■ **WRITTEN EXERCISE**: Reproduce the listing below verbatim, line for line.

■ **DATA PROVIDED**:
____________
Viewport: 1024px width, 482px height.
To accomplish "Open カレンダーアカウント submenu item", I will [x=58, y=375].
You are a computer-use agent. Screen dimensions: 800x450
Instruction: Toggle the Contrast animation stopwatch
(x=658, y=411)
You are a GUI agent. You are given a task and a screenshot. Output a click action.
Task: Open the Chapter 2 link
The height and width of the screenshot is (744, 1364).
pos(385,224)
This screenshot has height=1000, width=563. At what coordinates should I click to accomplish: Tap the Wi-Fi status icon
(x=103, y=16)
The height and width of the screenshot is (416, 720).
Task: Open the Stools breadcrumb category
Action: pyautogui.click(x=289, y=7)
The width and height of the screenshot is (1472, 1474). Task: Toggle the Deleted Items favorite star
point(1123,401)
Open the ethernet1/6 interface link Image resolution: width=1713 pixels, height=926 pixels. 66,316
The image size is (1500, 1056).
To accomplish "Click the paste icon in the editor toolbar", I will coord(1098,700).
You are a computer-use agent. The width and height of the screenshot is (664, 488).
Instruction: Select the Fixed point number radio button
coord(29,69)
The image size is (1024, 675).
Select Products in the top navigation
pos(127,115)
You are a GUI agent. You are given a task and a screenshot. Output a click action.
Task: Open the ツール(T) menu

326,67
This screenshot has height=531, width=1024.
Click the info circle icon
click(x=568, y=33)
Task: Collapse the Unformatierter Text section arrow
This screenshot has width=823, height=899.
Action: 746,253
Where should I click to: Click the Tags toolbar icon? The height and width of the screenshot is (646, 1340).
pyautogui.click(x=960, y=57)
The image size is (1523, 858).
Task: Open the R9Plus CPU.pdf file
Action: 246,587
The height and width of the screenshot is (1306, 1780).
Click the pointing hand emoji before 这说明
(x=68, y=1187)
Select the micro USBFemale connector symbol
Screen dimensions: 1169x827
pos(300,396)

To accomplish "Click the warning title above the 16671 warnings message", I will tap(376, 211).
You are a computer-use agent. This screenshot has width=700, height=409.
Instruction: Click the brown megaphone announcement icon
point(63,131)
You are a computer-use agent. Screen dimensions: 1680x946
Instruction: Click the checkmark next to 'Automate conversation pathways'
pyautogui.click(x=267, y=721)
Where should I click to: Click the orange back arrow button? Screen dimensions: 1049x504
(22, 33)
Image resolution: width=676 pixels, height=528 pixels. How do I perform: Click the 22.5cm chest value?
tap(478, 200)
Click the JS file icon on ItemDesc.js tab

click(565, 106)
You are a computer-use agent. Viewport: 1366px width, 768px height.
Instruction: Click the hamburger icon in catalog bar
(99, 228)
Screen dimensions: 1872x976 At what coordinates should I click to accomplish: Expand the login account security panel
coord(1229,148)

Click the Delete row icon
____________
■ **FINISHED TASK**:
Viewport: 1024px width, 482px height.
To accomplish "Open カレンダーアカウント submenu item", I will [x=58, y=375].
You are a computer-use agent. Screen dimensions: 800x450
Instruction: Toggle the Contrast animation stopwatch
(x=658, y=411)
You are a GUI agent. You are given a task and a screenshot. Output a click action.
Task: Open the Chapter 2 link
The height and width of the screenshot is (744, 1364).
pos(385,224)
This screenshot has height=1000, width=563. At what coordinates should I click to accomplish: Tap the Wi-Fi status icon
(x=103, y=16)
The height and width of the screenshot is (416, 720).
Task: Open the Stools breadcrumb category
Action: pyautogui.click(x=289, y=7)
The width and height of the screenshot is (1472, 1474). Task: Toggle the Deleted Items favorite star
point(1123,401)
Open the ethernet1/6 interface link Image resolution: width=1713 pixels, height=926 pixels. 66,316
The image size is (1500, 1056).
To accomplish "Click the paste icon in the editor toolbar", I will coord(1098,700).
You are a computer-use agent. The width and height of the screenshot is (664, 488).
Instruction: Select the Fixed point number radio button
coord(29,69)
The image size is (1024, 675).
Select Products in the top navigation
pos(127,115)
You are a GUI agent. You are given a task and a screenshot. Output a click action.
Task: Open the ツール(T) menu

326,67
This screenshot has height=531, width=1024.
Click the info circle icon
click(x=568, y=33)
Task: Collapse the Unformatierter Text section arrow
This screenshot has width=823, height=899.
Action: 746,253
Where should I click to: Click the Tags toolbar icon? The height and width of the screenshot is (646, 1340).
pyautogui.click(x=960, y=57)
The image size is (1523, 858).
Task: Open the R9Plus CPU.pdf file
Action: 246,587
The height and width of the screenshot is (1306, 1780).
Click the pointing hand emoji before 这说明
(x=68, y=1187)
Select the micro USBFemale connector symbol
Screen dimensions: 1169x827
pos(300,396)

To accomplish "Click the warning title above the 16671 warnings message", I will tap(376, 211).
You are a computer-use agent. This screenshot has width=700, height=409.
Instruction: Click the brown megaphone announcement icon
point(63,131)
You are a computer-use agent. Screen dimensions: 1680x946
Instruction: Click the checkmark next to 'Automate conversation pathways'
pyautogui.click(x=267, y=721)
Where should I click to: Click the orange back arrow button? Screen dimensions: 1049x504
(22, 33)
Image resolution: width=676 pixels, height=528 pixels. How do I perform: Click the 22.5cm chest value?
tap(478, 200)
Click the JS file icon on ItemDesc.js tab

click(565, 106)
You are a computer-use agent. Viewport: 1366px width, 768px height.
Instruction: Click the hamburger icon in catalog bar
(99, 228)
Screen dimensions: 1872x976 At what coordinates should I click to accomplish: Expand the login account security panel
coord(1229,148)

Click the Delete row icon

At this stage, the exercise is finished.